Consultation Is a Legal Requirement, Not a Courtesy
Many employees are told they are redundant in a meeting that lasts fifteen minutes. They are handed a letter, given a figure, and told their last day. This is not consultation. Consultation is a mandatory part of the redundancy process and a failure to carry it out properly -- or at all -- makes the resulting dismissal procedurally unfair and in collective situations gives rise to a separate claim for a protective award.
Understanding what consultation must look like, and what your remedies are if it was skipped, is one of the most important things a redundant employee can know.
What Individual Consultation Must Include
Every employee facing redundancy is entitled to individual consultation regardless of how many others are also at risk. Individual consultation must be meaningful. Your employer must explain the reason for the proposed redundancy. They must give you an opportunity to ask questions and make representations. They must consider your representations and respond to them. They must discuss alternative roles. And they must give you adequate time between meetings to take advice and prepare responses.

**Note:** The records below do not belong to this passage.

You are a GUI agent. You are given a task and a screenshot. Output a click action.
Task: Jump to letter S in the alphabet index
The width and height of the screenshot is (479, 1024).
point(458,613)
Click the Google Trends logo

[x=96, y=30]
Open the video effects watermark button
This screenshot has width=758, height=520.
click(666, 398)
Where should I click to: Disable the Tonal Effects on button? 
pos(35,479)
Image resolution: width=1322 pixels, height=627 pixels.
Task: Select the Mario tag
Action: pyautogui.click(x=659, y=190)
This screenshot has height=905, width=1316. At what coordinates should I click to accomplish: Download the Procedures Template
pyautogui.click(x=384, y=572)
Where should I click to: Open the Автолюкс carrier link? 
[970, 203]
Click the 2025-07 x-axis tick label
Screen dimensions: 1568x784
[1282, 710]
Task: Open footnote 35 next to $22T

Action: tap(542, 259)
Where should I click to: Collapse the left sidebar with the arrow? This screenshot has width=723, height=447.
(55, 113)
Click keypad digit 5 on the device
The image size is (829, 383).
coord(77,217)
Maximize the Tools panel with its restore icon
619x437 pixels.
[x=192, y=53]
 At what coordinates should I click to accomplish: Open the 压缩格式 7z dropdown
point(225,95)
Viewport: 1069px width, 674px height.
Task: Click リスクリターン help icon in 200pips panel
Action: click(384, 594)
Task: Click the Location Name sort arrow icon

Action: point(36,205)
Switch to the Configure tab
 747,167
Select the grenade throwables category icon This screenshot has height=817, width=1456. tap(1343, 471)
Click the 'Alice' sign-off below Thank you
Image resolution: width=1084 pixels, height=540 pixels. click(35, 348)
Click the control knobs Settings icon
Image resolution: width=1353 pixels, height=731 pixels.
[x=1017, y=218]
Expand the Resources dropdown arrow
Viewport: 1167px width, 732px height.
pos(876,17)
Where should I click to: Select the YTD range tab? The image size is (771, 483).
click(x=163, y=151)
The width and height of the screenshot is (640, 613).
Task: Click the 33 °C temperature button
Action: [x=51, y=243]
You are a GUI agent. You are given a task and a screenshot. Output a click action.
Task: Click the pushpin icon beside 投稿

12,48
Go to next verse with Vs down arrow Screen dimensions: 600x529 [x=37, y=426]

A single meeting at which you are told the outcome, given a letter, and asked to sign is not consultation. A series of meetings that are clearly pre-scripted and in which your responses are not genuinely considered is not consultation. If the outcome was determined before the process began, the process is not lawful consultation -- it is a performance of consultation designed to create the appearance of compliance.
What Collective Consultation Requires
Where an employer proposes to make 20 or more employees redundant at one establishment within 90 days, collective consultation obligations apply in addition to individual consultation. The employer must notify the Secretary of State using Form HR1. They must consult with elected employee representatives or a recognised trade union. The minimum consultation period is 30 days before the first dismissal takes effect for 20 to 99 redundancies, and 45 days for 100 or more.
From 2027, the threshold changes so that collective consultation applies where 20 or more redundancies are proposed across the whole organisation, not just at one establishment. This will significantly expand the circumstances in which collective consultation is required.
The Protective Award: What It Is and How Much You Can Claim
If your employer fails to comply with collective consultation requirements, the employment tribunal can award a protective award of up to 90 days pay for each affected employee. From 6 April 2026, this maximum has doubled to 180 days pay under the Employment Rights Act 2025. The rate of a day's pay for this purpose is uncapped.
The protective award is separate from any unfair dismissal award. You can claim both. The protective award is available even if the underlying redundancy was for a genuine business reason -- it is a remedy for the procedural failure, not for the reason itself. You do not need two years service to claim a protective award in a collective redundancy situation.
Signs That the Consultation Was Inadequate
The process was not genuine consultation if: you were given less than 24 hours notice of the first meeting and treated the meeting as confirmation rather than a discussion. If you were not told what selection criteria were being used. If you were not given your scores or the methodology for calculating them. If your representations were dismissed without explanation. If there were no follow-up meetings after your initial responses. If the timeline was compressed to avoid the statutory minimum consultation period. If suitable alternative vacancies were not discussed. Any of these points is worth raising explicitly in an appeal and subsequently in a tribunal claim.
What to Do If Consultation Was Skipped
Raise the failure in writing during the process if you can -- at any meeting, in any correspondence. State specifically that you do not consider the process to have constituted genuine consultation and explain why. This creates a contemporaneous record of your complaint. Then appeal the redundancy decision if given the opportunity, raising the same points. If you are dismissed, contact ACAS within three months less one day of your dismissal date and start early conciliation. A redundancy dismissal where proper consultation did not take place is potentially unfair. Where it was a collective redundancy, the protective award claim is in addition.